Monday, November 23, 2015

Lake Pleasant Green Infrastructure Demonstration Projects

This rain garden is a landscaped depression that captures and absorbs stormwater from the Hamilton County Soil and Water Conservation District’s driveway and roof. My coworkers and I completed the installation of green infrastructure demonstration projects at the Hamilton County Soil and Water Conservation District office in Lake Pleasant including a rain garden, a bioswale and two rain barrels.

Local homeowners and municipalities have the opportunity to see the benefits of stormwater pollution prevention practices. The projects are designed to protect and preserve water quality as essential aspects of public health, a vibrant local economy and a flourishing ecosystem.

This rain barrel harvests and stores water from the Hamilton County Soil and Water Conservation District’s roof and reuses it to maintain the pollinator garden. Stormwater runoff continues to be a statewide concern as pollution can occur when rainwater or snowmelt runs over water-resistant surfaces, collecting substances such as salt, pet waste, automotive fluids or fertilizer before flowing into storm drains that dump into waterbodies.

We installed green infrastructure projects not only to protect water quality and quantity, but to demonstrate to the public that rain gardens, bioswales and rain barrels can be efficiently and inexpensively installed to prevent stormwater pollution. The goal of these projects is to go beyond demonstration, and encourage communities to take action and install green infrastructure.

I caught up with Beth Gillis of the Lake Champlain – Lake George Regional Planning Board (LCLGRPB) for an interview. She explained that a homeowner can easily install a bioswale in a natural ditch on their property, or they can make one where water pools. If homeowners put plants in the bioswale, they will soak up water and pollutants.

This bioswale was created in an existing dirt drainage swale at the Hamilton County Soil and Water Conservation District and includes vegetation to soak up stormwater from the driveway.Municipalities can create bioswales in existing ditches along roadsides. Check dams can be installed to help slow down the water and settle some of the sediment. Plants are beneficial because they reduce water quantity for the municipality to deal with and improve water quality by soaking up nutrients.

Municipalities, organizations, schools, and individuals can take a self guided tour of the demonstration projects, or schedule a tour with the District. Signs describe the rain garden, rain barrel, and bioswale projects. QR codes on signs link visitors with smart phones to the District’s website for more detailed information.
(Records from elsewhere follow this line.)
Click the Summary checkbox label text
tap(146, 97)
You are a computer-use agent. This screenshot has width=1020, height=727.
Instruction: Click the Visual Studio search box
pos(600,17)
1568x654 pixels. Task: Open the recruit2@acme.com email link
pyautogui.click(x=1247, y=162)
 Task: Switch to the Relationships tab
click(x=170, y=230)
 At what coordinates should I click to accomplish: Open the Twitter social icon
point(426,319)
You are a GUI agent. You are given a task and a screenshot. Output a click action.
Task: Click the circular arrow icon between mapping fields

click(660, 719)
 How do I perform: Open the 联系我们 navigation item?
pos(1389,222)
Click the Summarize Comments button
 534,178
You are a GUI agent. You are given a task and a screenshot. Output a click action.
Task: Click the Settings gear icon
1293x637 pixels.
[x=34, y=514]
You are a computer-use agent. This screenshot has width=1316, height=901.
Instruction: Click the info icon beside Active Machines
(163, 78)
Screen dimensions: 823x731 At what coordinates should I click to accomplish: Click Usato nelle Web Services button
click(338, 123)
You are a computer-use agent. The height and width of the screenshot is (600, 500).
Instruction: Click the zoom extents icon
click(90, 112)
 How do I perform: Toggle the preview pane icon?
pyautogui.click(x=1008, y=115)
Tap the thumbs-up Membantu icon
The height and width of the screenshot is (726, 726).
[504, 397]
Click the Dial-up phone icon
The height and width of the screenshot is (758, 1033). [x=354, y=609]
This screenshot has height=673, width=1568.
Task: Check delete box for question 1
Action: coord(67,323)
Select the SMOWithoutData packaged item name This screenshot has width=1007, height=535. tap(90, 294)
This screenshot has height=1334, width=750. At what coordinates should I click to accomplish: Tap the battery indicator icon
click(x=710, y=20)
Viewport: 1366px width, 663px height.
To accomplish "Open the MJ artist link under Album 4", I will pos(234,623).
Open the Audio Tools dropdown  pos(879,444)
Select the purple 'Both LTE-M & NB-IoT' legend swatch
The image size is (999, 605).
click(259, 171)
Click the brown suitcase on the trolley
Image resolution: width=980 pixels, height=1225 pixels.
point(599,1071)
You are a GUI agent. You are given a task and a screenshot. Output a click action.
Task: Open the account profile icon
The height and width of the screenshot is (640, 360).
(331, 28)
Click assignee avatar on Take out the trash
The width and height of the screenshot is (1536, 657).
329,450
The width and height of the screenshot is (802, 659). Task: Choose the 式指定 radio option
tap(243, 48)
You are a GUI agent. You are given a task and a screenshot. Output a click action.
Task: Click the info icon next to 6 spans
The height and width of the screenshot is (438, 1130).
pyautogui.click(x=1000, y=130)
Guided tours may be scheduled for any sized group of children or adults.

People can watch our Green Infrastructure Demonstration Project video. The video highlights our installation process, has great interviews with stormwater professional Beth Gillis, and shows off the pollinator and vegetable gardens that were nurtured by water harvested in rain barrels.

A monarch butterfly visits the pollinator garden that is maintained with water harvested in a rain barrel. This project was made possible by funding provided by the New York State Pollution Prevention Institute through a grant from the New York State Department of Environmental Conservation. The Hamilton County Highway Department provided equipment and staff support to assist with installation, the LCLGRPB assisted with design of the green infrastructure projects and participated in the video; the Finger Lakes – Lake Ontario Watershed Protection Alliance provided in kind support; and Fiddlehead Creek Farm and Native Plant Nursery offered a generous discount on native Adirondack plants.

To learn more about the green infrastructure demonstration projects, visit our website or call (518) 548-3991.

Photos, from above: the rain garden that captures run-off from Hamilton County Soil and Water Conservation District’s driveway and roof; one of the system’s rain barrels; a bioswale created in an existing dirt drainage swale includes vegetation to soak up stormwater from the driveway; a monarch butterfly visits the pollinator garden, maintained with water harvested in a rain barrel. Photos by Caitlin Stewart.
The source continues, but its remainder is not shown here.